Excerpt provided.
## start

The ANDRILL site from our helo flight returning from New Harbor

ANDRILL is one of the largest projects operating out of McMurdo this year, and includes a number of collaborators from Germany, New Zealand, Italy, and the UK, which gives Phase Two a more sophisticated international air. Though their coffee unfortunately isn't any better, thy did pass their depth target of 1000 meters about a week ago and are wrapping up their geographical coring and starting to pack up this week. ANDRILL is a rock coring project based on the sea ice; first they drill a few meters though the ice, then down hundreds of meters to the sea floor, then start drilling cores through the rock. It's a large operation to do seismic scouting for future drill sites, process and split cores, and maintain a safe large sea ice camp.

The long duration balloon (LDB) project is one of my favorites down here because they do PHYSICS and have a balloon that goes up 35 kilometers, where it expands to 130 meters across. This year's payload includes CREAM (a muon energy detector), BESS (a giant 0.8 tesla magnite, like an MRI machine, used to detect anti-proton interactions), and ATIC (a project to measure the extreme high energy spectrum of low atomic number elements). We're really hoping to see a balloon launch in the next few weeks before we leave, it all depends on the weather...

## end

Entries on where items appear
## start

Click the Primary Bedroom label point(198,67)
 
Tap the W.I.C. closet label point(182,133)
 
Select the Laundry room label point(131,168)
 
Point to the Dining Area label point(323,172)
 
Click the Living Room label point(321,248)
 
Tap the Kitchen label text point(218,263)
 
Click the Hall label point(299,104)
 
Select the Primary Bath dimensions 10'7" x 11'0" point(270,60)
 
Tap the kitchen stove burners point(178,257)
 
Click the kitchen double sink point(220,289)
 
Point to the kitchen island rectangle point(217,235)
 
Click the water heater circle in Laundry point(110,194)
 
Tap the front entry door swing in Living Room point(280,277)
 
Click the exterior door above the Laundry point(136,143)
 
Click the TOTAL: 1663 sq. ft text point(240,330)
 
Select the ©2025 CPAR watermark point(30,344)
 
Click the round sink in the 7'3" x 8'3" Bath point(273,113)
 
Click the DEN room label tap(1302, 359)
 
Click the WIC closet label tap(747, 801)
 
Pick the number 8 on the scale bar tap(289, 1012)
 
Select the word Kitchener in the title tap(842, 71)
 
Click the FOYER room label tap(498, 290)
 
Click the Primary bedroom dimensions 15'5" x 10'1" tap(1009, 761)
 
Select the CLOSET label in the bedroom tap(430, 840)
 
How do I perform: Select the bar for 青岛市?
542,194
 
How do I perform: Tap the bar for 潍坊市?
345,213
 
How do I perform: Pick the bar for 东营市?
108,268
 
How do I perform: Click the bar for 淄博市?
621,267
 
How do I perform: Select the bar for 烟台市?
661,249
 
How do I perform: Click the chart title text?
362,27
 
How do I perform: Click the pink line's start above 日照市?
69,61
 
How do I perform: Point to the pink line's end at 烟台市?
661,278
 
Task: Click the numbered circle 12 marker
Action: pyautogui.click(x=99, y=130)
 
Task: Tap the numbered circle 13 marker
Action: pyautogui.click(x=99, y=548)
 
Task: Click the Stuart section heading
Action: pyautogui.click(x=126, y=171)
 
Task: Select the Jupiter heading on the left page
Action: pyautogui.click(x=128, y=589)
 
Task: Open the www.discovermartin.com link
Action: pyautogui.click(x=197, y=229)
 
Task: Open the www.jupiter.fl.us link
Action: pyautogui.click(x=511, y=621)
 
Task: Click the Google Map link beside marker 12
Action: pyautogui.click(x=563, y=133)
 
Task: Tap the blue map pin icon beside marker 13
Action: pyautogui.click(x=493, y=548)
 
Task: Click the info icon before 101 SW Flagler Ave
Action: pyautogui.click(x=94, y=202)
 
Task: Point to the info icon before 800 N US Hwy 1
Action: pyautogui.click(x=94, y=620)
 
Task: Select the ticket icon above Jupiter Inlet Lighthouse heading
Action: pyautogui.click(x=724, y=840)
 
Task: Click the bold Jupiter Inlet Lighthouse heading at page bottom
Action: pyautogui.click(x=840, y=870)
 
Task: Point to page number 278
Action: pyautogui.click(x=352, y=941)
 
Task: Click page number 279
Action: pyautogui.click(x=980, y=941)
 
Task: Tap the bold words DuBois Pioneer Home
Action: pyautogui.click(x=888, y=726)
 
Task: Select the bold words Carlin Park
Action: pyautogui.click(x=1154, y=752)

## end

Task instructions.
1. Summarize the excerpt on McMurdo research projects in two sentences.
2. Print everything in the excerpt on McMurdo research projects from "ANDRILL is one" down to "sea ice camp.".

Exercise responses.
1. ANDRILL, a large rock coring project operating out of McMurdo on the sea ice with collaborators from Germany, New Zealand, Italy, and the UK, passed its 1000-meter depth target and is wrapping up coring. The long duration balloon project sends a balloon up 35 kilometers with a payload of CREAM, BESS, and ATIC, and whether it launches in the next few weeks depends on the weather.

2.
ANDRILL is one of the largest projects operating out of McMurdo this year, and includes a number of collaborators from Germany, New Zealand, Italy, and the UK, which gives Phase Two a more sophisticated international air. Though their coffee unfortunately isn't any better, thy did pass their depth target of 1000 meters about a week ago and are wrapping up their geographical coring and starting to pack up this week. ANDRILL is a rock coring project based on the sea ice; first they drill a few meters though the ice, then down hundreds of meters to the sea floor, then start drilling cores through the rock. It's a large operation to do seismic scouting for future drill sites, process and split cores, and maintain a safe large sea ice camp.